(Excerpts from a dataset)
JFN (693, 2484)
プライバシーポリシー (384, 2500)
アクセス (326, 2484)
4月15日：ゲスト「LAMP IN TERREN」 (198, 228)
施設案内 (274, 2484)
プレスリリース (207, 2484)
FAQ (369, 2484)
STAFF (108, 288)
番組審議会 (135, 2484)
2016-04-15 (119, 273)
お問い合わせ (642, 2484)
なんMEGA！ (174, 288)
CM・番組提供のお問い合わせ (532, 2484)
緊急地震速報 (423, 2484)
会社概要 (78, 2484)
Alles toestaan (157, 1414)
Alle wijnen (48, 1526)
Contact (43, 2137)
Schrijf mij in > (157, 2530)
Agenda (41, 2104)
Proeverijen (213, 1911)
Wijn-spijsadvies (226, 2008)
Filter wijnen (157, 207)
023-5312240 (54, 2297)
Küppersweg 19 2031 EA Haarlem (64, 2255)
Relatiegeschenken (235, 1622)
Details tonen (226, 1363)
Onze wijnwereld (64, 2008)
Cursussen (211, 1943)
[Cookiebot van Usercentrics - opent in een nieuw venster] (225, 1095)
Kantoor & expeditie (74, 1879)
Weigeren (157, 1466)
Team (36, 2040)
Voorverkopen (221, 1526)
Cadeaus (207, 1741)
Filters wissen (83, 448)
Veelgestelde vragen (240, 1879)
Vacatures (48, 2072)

WHAT YOU HAVE TO DO: Your answer must be an exact transcription of the lines from the one containing "Cursussen (211, 1943)" through the last line of the records above, and nothing else.

EXERCISE ANSWER:
Cursussen (211, 1943)
[Cookiebot van Usercentrics - opent in een nieuw venster] (225, 1095)
Kantoor & expeditie (74, 1879)
Weigeren (157, 1466)
Team (36, 2040)
Voorverkopen (221, 1526)
Cadeaus (207, 1741)
Filters wissen (83, 448)
Veelgestelde vragen (240, 1879)
Vacatures (48, 2072)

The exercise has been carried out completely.